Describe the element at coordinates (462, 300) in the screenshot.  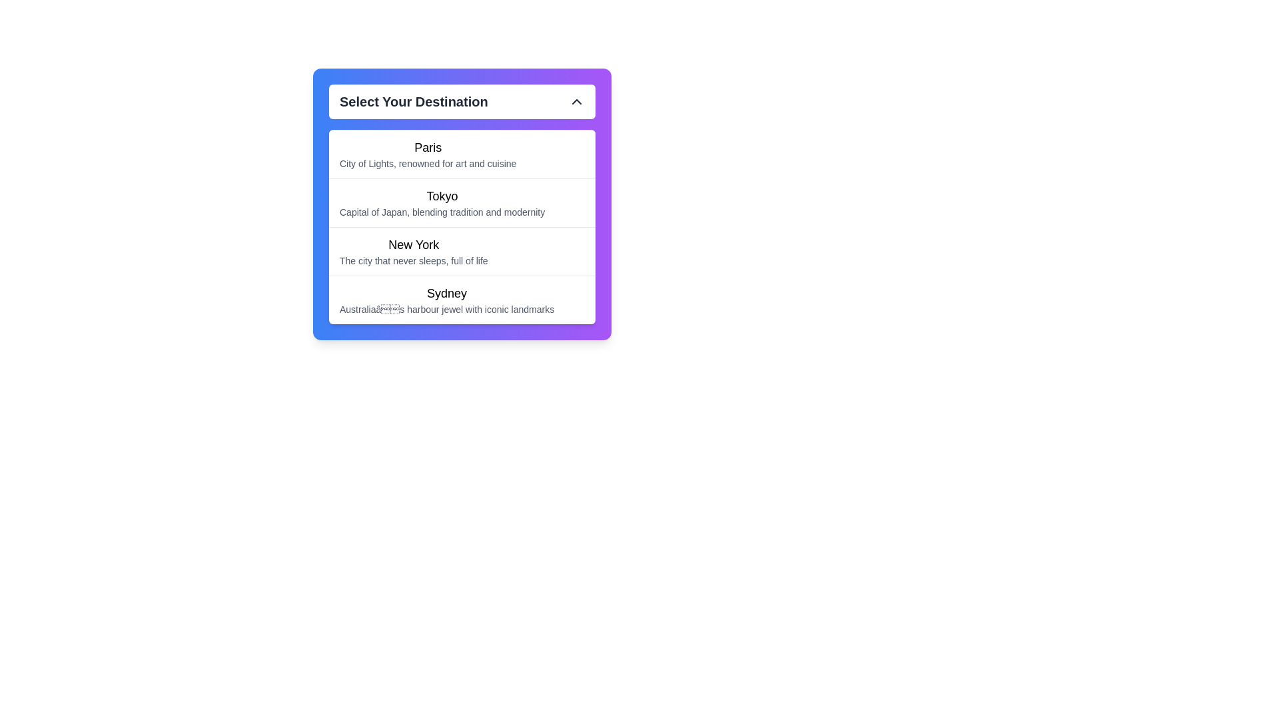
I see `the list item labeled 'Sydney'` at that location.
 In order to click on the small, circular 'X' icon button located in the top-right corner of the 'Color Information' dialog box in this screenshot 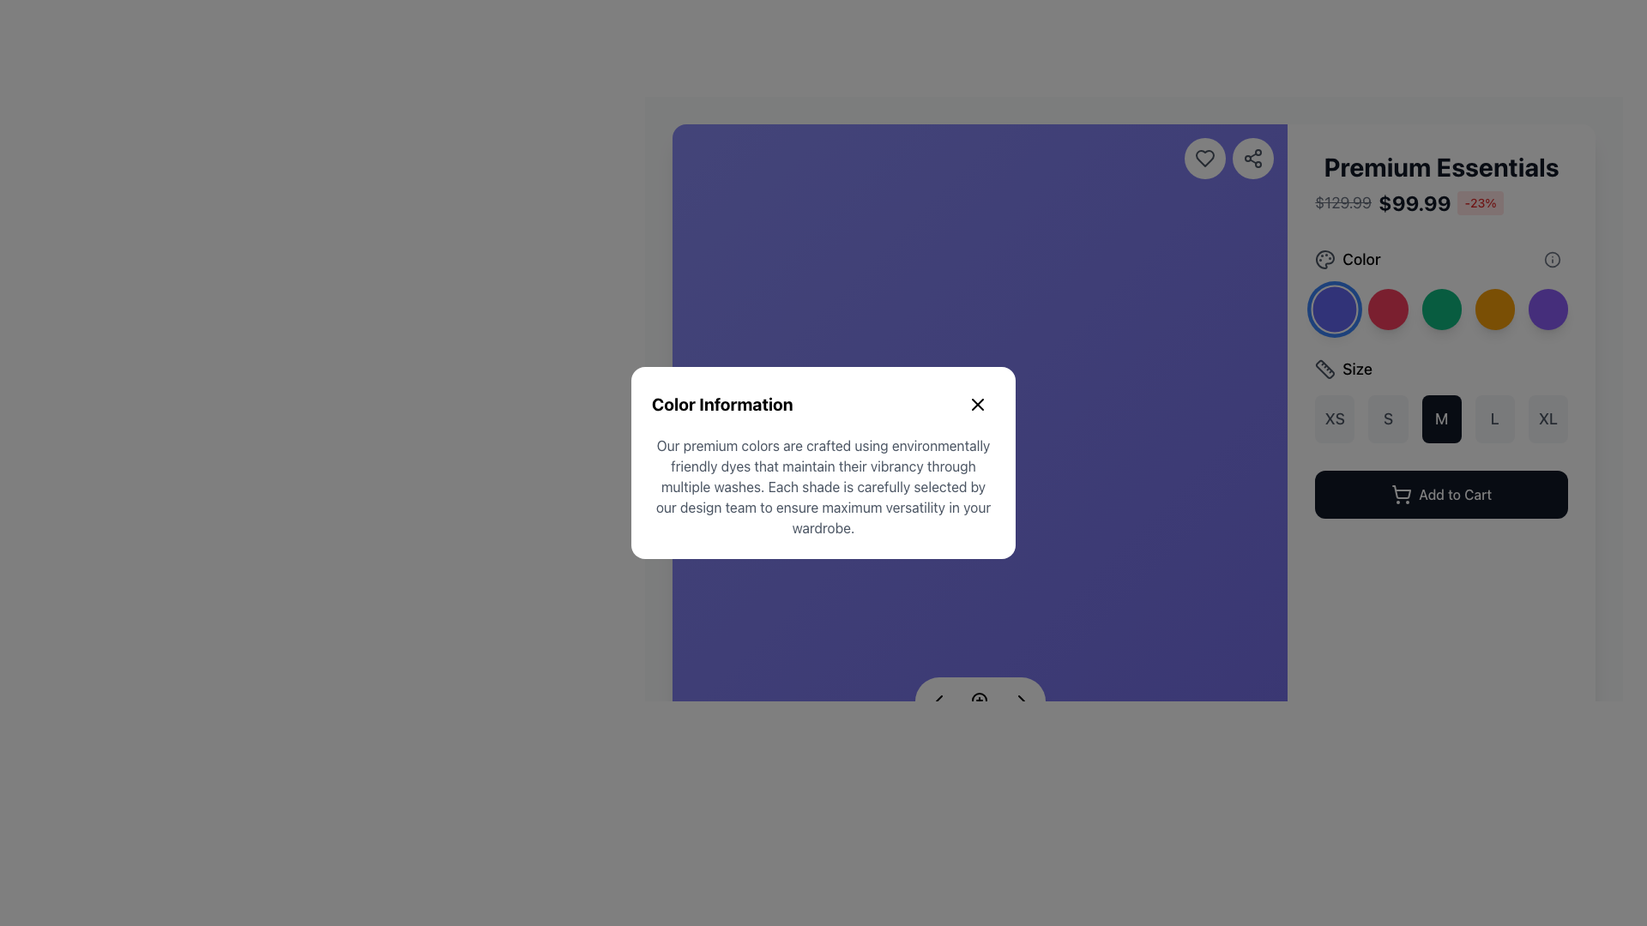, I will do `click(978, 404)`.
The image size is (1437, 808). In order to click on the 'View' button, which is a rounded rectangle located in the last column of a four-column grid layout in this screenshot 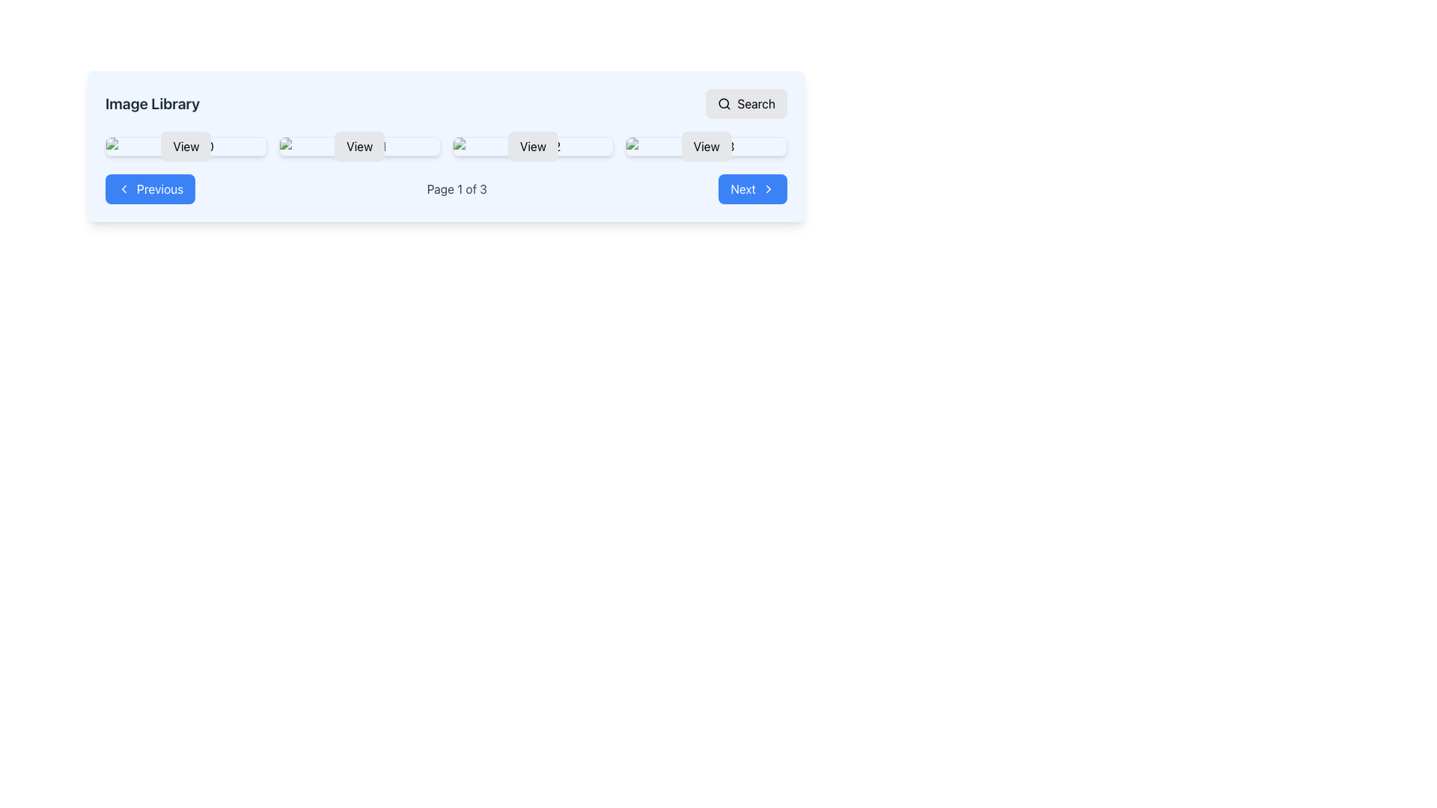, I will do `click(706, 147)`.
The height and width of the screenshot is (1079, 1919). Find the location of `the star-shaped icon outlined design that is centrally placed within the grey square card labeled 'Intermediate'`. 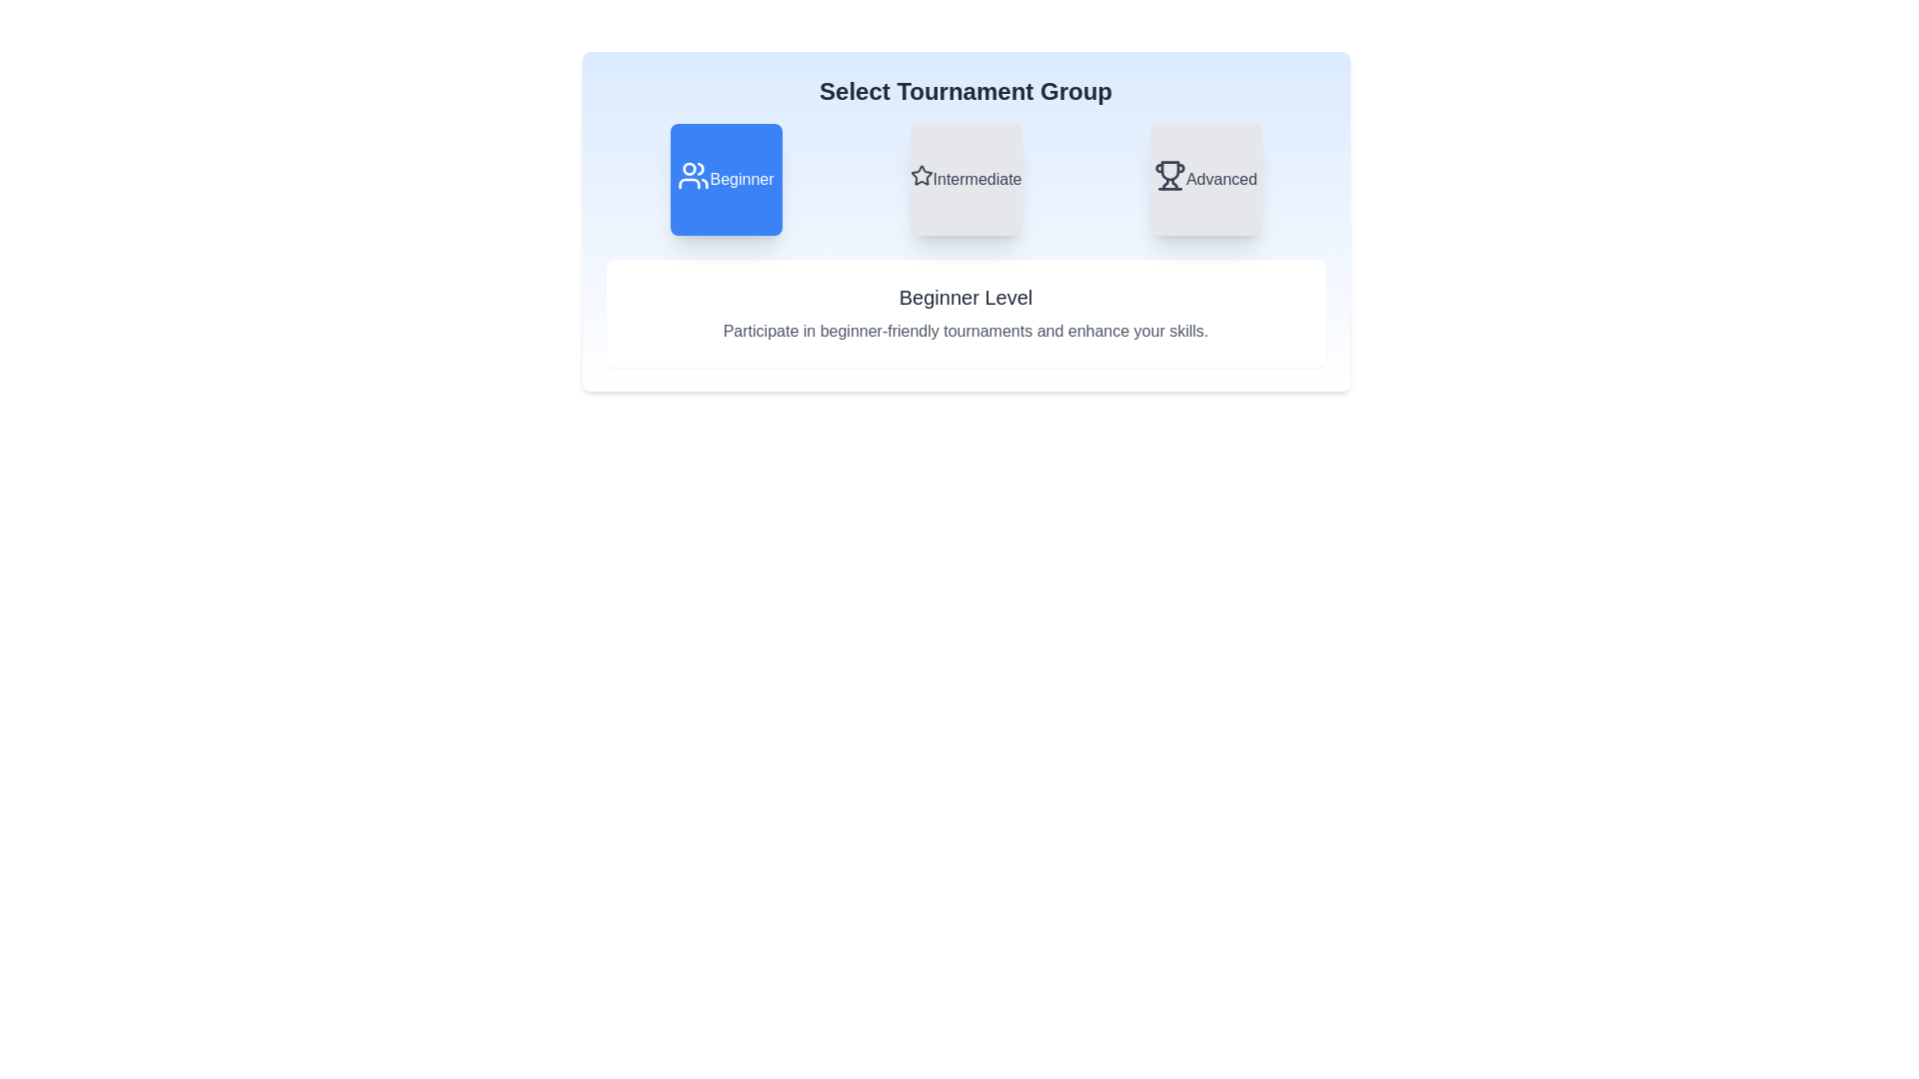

> _PROBLEM TO SOLVE_: Please render the listing, starting with its first line and going on through the line containing "at that location.", as a Markdown table with the columns "Row" and "Listing line", skipping blank lines and omitting the pictures.

> _TASK SOLUTION_:
| Row | Listing line |
|---|---|
| 1 | Describe the element at coordinates (462, 300) in the screenshot.   |
| 2 | I see `the list item labeled 'Sydney'` at that location. |